◎我真的不需要!◎
冉韬的话一出, 那点晨起的暧 氛围霎时散了干净。
杨嫣也终于想起来,眼下的情况不是冉韬哪根筋搭错了问“成不成婚”的问题,而是她本来打算找冉韬帮裴家兄弟说情的事。
她本来确实是打算来找冉韬的, 但是她人在裴琢那边、话还没说几句就被放倒了,再醒过来就是现在这状况,很明显是裴琢动了什么手脚。
杨嫣捋顺了事情发展,居然没有觉得多意外。
毕竟是能一言不合搞死老婆的狠人,她现在连人家老婆都不是, 动手更没有什么心理负担了。

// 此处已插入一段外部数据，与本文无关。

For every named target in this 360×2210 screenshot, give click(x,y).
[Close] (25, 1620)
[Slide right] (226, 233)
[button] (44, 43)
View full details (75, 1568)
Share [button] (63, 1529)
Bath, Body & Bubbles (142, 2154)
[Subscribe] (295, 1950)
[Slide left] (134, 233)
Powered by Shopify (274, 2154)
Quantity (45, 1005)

冉韬打量着杨嫣这像是终于回过神来的表情, 他顿了一下,开口问:“要我帮你杀了他吗?”
杨嫣切切实实感受到了冉韬这话里的认真,她简直整个人都一个激灵,开口太急差点呛到:“不用!”
那可是男主啊!这种话放在话本子里面都是标准的反派发言,冉韬这是想干什么啊!!
冉韬沉默。
他眼底的戾气一闪而过。
那个人都那么干了,嫣嫣居然没生气, 非但没有生气,还想接着帮他求情。
他一向知道嫣嫣的偏爱,但是到了这个地步, 还是让他心生切齿之感:为什么?凭什么?!那个裴琢有什么?!!

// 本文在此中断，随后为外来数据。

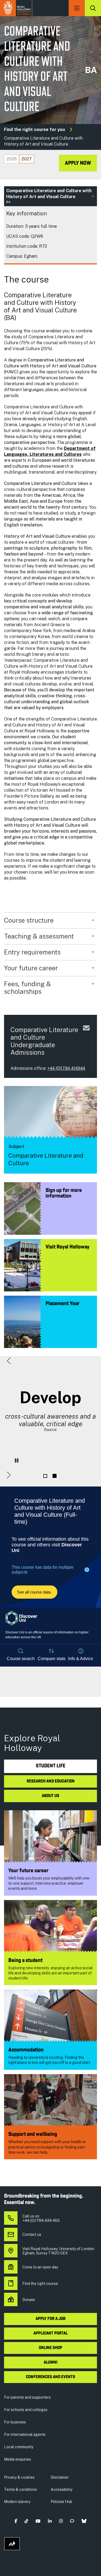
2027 (27, 158)
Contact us (31, 2234)
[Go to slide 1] (45, 1476)
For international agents (25, 2434)
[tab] (11, 159)
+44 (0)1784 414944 (66, 1068)
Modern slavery (17, 2501)
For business (15, 2422)
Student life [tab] (50, 1766)
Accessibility (61, 2489)
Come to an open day (40, 2267)
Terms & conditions (20, 2489)
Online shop (50, 2348)
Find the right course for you (34, 129)
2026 (11, 158)
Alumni (50, 2362)
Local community (18, 2447)
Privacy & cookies (19, 2477)
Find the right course (40, 2283)
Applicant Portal (50, 2333)
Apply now (78, 163)
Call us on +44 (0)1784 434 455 (41, 2218)
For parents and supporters (27, 2397)
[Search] (93, 8)
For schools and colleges (25, 2410)
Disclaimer (60, 2477)
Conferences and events (50, 2377)
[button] (8, 1360)
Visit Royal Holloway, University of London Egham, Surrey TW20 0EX (58, 2251)
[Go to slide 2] (55, 1476)
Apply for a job (50, 2319)
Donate (28, 2300)
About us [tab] (50, 1796)
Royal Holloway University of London (16, 8)
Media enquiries (17, 2459)
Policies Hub (61, 2501)
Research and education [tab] (51, 1781)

若说少年之交,他才是那个陪着小娘子一起长大的人。为了那一纸婚约?可是裴琢废物到连婚约都护不住!裴氏名门?如今的北方哪还有什么名门?!……
裴琢能给的, 他现在都能给, 甚至能给得更多。
为什么小娘子不看看他呢?
冉韬最终还是垂下眼,掩住了眼底森凉的杀意。
他温声:“没关系,嫣嫣你慢慢想, 我会按你的意思办。”
这个话题再继续下去有点危险, 冉韬无意在杨嫣面前露出更狠戾的那一面。
小娘子都已经很害怕他了。
他扶着杨嫣起身, 自己的动作倒是更快一点, 没多一会儿端了盆水回来,打湿了布巾想要给人擦脸。杨嫣从刚才开始动作就有点僵,这会儿更是不自然地回避了一下,她按住了冉韬的手臂,低声,“能不能让碧楼……或者篱莺过来一趟?”
冉韬没有动,而是问了句,“怎么了?”
美人晨起、眉眼间还带着点慵懒的倦意,娇痕点点、粉面含.春。他不太想叫人看见,婢女也不行。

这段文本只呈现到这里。